First, some background:
The algorithm-on-AI approach is typical of the machine-learning/AI industry when new applications are implemented. The AI gives you a capability you never had before, and the human brain goes 'oh if I just wrap this logic around it, I can do this!' And off you go. A great example of this is object detection itself. In short, it used to be done by this 'algorithm-on-AI' approach, and netted 1 frame ever 6 seconds, by using an image classifier algorithmically across an image. Using a complete AI solution netted 60FPS. For full details on this, see one of the talks on the first implementations that did away with this 'algorithm-on-AI' approach, which netted a 100x improvement, with no real loss in performance, here
A brief on image classification vs. object detection:
- Classification just tells you what's in an image
- Object Detection tells you what's in an image, and where it is
So the first Object Detectors were simply using an object detector, and algorithmically breaking down the image into little tiles, and passing those tiles through an image classifier, to try to figure out where the specific object is in the original image. To get good position, you had to pass a TON of sub images through the classifier, which made it REALLY slow.
The full-AI Object Detectors don't do this, they use AI to figure out where the object is in the image AND what that object is. And they're not only hundreds of times faster (1/6 FPS to 60 FPS), they're also better at it.

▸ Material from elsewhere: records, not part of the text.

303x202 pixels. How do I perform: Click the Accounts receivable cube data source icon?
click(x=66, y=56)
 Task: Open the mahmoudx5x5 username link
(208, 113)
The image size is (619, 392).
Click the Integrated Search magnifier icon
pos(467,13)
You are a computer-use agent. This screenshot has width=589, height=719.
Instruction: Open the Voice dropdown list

So the first version of the bike product, is kind of akin to the old-school (circa 2016) way to doing object detection. And it actually works really well, but a full-AI approach will work even better, and here's why:
The algorithm that is on top is only as smart as well, we are. So we do a bunch of testing on the thresholds to use for distance/speed/etc. to determine when to honk, when to strobe, and how long to do both/etc. All this works well for helping to prevent a crash - for knowing when you're at risk - and it will be core to the first version of the product. It will help save lives. However, the full-AI approach allows things to be discovered from data (the beauty of modern machine learning) that we can't think of. So imagine this example (and there are probably others):
- A user uploads and tags/labels a video showing a texting driver, who in this case poses no risk.
Our base algorithm only works on when you're at risk. So it doesn't do anything with this. With the full-AI approach, instead of using algorithms (which leverage data produced by ML/AI) to assess risk - the whole system is trained with input data (video data, including depth), user labels (e.g. the driver of this car was texting), and recommended actions (e.g. “meep meep” to get the texting-driver’s attention).

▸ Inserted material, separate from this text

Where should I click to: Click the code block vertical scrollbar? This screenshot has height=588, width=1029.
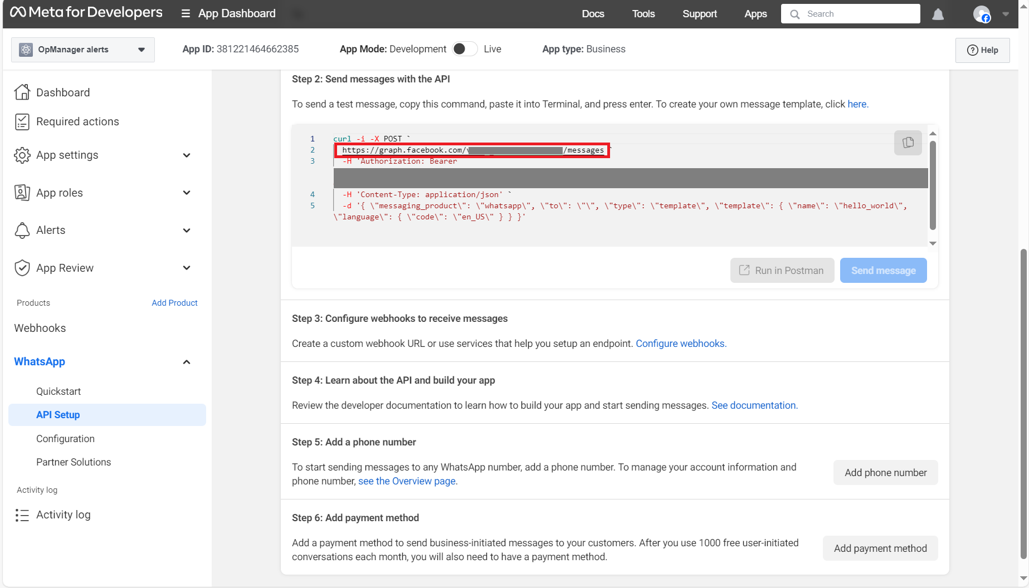coord(933,185)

In this way, when the AI is trained end-to-end (input video to output action) it can start to learn to pick up on things we may have not been able to think of; to start to look for things that we couldn’t think to tell it to look for. This happens all the time in AI - and is the reason it is transforming every known industry and why MIT Technology Review famously wrote ‘No industry can afford to ignore Artificial Intelligence’.
So it enables the system to be able to respond (customizable by the user, of course) to things that don’t even put you in risk. For example, it can learn to pick up subtle hints that reveal the driver is drunk, or hints that reveal the driver is texting, or hints that the driver is agitated, and so on.
And then, as a community, we can train the AI on what to do in response to these conditions (e.g. alert the driver that there’s an agitated driver close, or meep-meep at a driver who’s texting, etc.).